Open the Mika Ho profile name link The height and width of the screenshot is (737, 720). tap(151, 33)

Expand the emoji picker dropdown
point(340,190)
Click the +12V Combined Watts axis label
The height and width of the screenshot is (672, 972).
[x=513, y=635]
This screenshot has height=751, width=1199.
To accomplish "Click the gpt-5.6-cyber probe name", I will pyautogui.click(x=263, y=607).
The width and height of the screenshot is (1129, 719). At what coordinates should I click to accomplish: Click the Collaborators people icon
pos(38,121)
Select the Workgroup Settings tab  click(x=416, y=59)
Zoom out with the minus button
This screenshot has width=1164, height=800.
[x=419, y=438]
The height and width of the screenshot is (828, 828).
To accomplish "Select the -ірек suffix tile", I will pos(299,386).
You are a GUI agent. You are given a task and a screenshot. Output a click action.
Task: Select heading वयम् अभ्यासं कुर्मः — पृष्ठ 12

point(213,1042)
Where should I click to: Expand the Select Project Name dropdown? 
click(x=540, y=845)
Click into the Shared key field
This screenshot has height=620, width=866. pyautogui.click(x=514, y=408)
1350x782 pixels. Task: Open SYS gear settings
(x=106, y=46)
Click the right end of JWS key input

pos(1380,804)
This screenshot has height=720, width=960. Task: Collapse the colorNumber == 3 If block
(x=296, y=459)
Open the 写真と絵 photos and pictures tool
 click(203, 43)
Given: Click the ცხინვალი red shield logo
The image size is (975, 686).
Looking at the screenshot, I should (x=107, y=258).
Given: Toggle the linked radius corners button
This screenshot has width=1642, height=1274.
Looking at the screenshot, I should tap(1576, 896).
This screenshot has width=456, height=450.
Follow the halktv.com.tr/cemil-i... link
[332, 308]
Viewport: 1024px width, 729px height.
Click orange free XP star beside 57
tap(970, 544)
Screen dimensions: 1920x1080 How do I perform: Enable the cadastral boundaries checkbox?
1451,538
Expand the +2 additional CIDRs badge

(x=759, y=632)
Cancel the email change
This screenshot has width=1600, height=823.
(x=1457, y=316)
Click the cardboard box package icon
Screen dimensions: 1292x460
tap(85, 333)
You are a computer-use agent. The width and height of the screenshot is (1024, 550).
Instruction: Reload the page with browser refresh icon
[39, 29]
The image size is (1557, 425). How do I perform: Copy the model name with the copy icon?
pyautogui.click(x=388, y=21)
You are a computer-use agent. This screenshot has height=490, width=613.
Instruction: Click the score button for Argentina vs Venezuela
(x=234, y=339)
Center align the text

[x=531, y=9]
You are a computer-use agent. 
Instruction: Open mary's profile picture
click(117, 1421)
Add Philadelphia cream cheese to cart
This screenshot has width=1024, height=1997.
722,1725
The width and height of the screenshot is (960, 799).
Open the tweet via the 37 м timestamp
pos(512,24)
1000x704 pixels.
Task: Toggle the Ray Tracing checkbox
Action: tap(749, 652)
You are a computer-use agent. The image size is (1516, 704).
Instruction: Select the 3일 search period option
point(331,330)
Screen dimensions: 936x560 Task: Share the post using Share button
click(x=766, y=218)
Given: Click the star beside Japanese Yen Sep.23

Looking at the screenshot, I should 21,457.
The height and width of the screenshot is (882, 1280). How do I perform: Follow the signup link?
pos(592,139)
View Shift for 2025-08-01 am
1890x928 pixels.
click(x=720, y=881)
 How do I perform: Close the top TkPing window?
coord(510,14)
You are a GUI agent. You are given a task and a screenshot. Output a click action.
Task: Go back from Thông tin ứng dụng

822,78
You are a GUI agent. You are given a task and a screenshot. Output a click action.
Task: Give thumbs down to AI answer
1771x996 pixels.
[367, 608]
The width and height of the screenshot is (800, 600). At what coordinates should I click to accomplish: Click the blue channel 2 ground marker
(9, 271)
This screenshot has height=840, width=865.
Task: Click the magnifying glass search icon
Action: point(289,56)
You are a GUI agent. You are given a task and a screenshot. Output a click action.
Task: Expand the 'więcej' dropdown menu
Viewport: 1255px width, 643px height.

Work instructions :: Your answer should be every line from the material above in which the word "will" appears.

Solution to the exercise ::
To accomplish "Click the gpt-5.6-cyber probe name", I will pyautogui.click(x=263, y=607).
To accomplish "Select the -ірек suffix tile", I will pos(299,386).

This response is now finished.